As he paused at the steps where only congressmen may enter the Capitol, I alerted the eight Israeli women I was chaperoning they had just seen one of the most powerful men in the country. It was a far more exciting moment than what they had just witnessed from the gallery of the House of Representatives. The House was in session, if you could call it that. Barely a dozen members sat in the seats reserved for 435 members. We watched parts of two presentations, the congressmen speaking to the balcony, or more precisely, to the cameras affixed to the balcony so their words could be beamed back to their districts and recorded for posterity.
It wasn’t easy explaining American politics to women who daily tend to trauma victims along the Gaza Strip or in a shelter for battered women and children in Jerusalem.
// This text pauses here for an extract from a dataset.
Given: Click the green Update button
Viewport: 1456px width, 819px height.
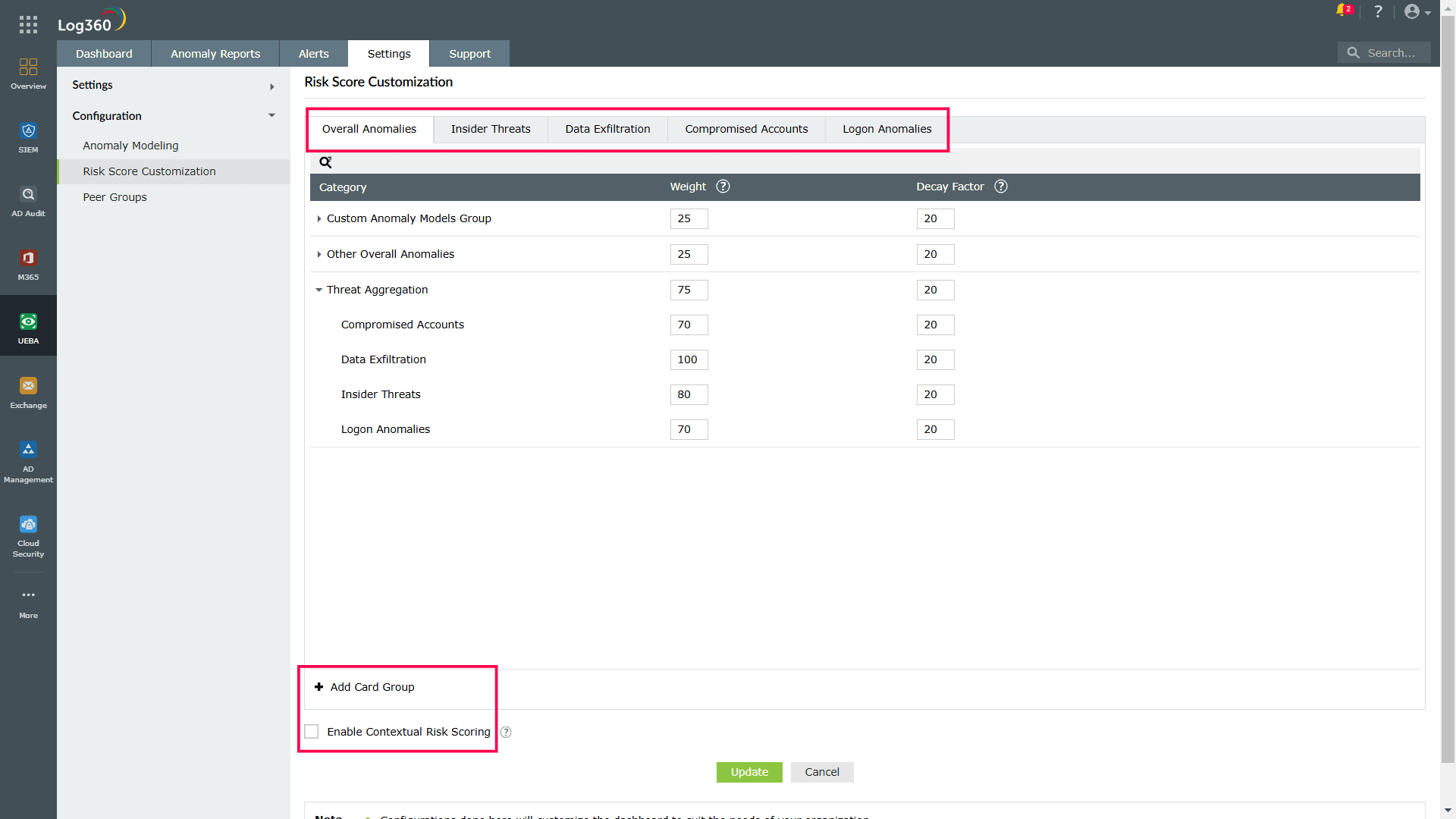Looking at the screenshot, I should pos(748,772).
They have political concerns of their own, especially after a major initiative was announced this week to forge a coalition government of Benjamin Netanyahu’s Likud Party with the more left-leaning Kadima. One of the hopes among many Israelis and supporters of Israel around the world is that this new government majority will be able to reduce the influence of ultra-religious parties in the daily lives of Israelis. Israel is a Jewish, democratic state; it was never intended to be the religious state it was increasingly being turned into by the power ultra-religious parties exerted because of their ability to make or break coalitions.
Holier Than Thou—Not! Deviant behavior is not restricted to any one group. The “pleasure” many in the Jewish community took in the decades-long troubles of the Catholic Church with sex abuse cases while virtually nothing came to light among their brethren has vanished now that details of extensive abuses and cover-ups within Hasidic communities have been reported in The NY Times.
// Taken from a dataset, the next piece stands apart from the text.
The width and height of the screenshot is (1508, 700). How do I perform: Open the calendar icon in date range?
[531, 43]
Whereas in the Catholic Church perpetrators were shielded from punishment by leaders of the church, the Hasidic sects, from their rebbe leaders to their “blind” followers, ostracized the victims and their families for coming forward, not those who assaulted and abused.
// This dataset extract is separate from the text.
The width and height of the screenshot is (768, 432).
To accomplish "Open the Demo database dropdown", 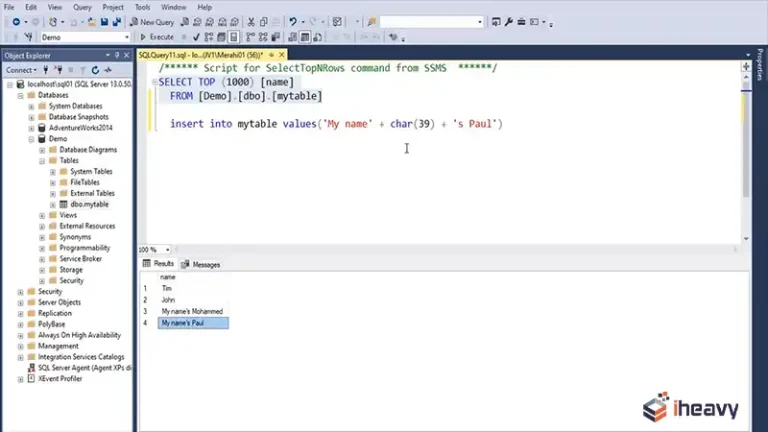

It’s another shameful example of religion working against, not for, the benefit of those who need it most.
So How Come I’m Not a Billionaire? Or at least related to one.
After I returned from Washington, Gilda was very excited to show me an article in New York magazine. It was the cover story, “The Zuckerbergs of Dobbs Ferry.” Zuckerbergs, as in Mark Zuckerberg, he of Facebook fame and fortune.
Seems the Zuckerberg parents bought their Westchester home in 1978 (so did we). Seems Ed Zuckerberg was an early adopter of home computer technology, especially online banking using a Citibank modem (so was Gilda). Seems Ed’s wife, Karen, ridiculed him for using a computer to pay bills rather than simply writing a check (as I ridiculed Gilda).
Ed and Karen Zuckerberg still live in Dobbs Ferry. We still live in White Plains. The similarities end there, except for the fact Ed has a scraggly salt and pepper beard like mine. He might have more money, but I have more hair.
Bio Pic: I heard Vanessa Williams talking on NPR about a memoir, “You Have No Idea,” she and her mother Helen wrote about their lives, particularly her selection in 1983 as the first Afro-American Miss America. For those not familiar with the full story, Williams was stripped of her title late in her one-year reign because of nude pictures she had posed for prior to her selection. Release of the photos did not jive with the pure-as-driven-snow image the Miss America pageant wanted to cultivate.
During her reign Williams was a spokesperson for American Greetings. The Cleveland-based greetings card company brought Williams to the annual Houswares Show in Chicago. It was there, as editor of Chain Store Age, I met Williams and had my picture taken with her. She was (still is) beautiful.